> [YOUR INSTRUCTIONS] Using the listing below, keep only the lines with the word "will" and copy them.

> [DATA]
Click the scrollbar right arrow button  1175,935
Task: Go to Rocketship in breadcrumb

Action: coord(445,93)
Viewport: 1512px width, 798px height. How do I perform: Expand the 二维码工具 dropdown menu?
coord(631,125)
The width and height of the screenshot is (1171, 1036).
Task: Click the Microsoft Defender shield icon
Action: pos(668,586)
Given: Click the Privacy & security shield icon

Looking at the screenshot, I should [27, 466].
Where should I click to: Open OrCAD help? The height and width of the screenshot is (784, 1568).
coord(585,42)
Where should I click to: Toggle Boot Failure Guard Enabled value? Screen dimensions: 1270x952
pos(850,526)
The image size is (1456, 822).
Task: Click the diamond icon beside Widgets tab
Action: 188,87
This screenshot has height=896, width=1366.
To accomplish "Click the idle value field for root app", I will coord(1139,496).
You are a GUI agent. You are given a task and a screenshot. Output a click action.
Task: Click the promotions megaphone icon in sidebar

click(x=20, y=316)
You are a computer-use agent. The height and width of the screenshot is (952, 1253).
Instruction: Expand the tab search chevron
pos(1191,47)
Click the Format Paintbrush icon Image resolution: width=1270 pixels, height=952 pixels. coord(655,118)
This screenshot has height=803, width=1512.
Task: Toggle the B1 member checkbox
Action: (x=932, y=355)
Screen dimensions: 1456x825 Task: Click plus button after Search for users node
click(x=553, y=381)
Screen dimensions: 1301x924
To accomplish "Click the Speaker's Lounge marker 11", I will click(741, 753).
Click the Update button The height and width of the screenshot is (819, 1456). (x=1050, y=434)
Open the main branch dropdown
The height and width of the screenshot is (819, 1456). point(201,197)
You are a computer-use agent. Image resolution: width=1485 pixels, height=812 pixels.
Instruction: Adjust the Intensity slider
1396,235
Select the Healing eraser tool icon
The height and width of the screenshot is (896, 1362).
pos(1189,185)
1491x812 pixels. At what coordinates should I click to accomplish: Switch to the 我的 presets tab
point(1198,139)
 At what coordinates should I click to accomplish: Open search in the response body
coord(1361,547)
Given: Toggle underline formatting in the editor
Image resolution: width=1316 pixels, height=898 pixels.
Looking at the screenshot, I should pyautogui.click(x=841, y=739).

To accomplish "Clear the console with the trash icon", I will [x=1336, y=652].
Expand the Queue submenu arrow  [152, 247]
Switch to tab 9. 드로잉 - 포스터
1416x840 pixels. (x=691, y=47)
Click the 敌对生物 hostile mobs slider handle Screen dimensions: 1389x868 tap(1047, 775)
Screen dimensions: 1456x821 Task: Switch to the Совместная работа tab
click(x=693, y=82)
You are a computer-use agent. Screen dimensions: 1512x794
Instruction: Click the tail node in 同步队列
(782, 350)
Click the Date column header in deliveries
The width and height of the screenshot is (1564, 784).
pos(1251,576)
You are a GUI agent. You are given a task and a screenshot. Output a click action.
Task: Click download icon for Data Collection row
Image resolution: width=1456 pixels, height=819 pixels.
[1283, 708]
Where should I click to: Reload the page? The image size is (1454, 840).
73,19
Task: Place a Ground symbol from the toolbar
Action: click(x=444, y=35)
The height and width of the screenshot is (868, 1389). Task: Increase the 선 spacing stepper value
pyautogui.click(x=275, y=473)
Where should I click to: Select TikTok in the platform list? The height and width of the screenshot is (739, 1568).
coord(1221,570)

> [SOLUTION FOR THIS PROBLEM]
To accomplish "Click the idle value field for root app", I will coord(1139,496).
To accomplish "Click the Speaker's Lounge marker 11", I will click(741, 753).
To accomplish "Clear the console with the trash icon", I will [x=1336, y=652].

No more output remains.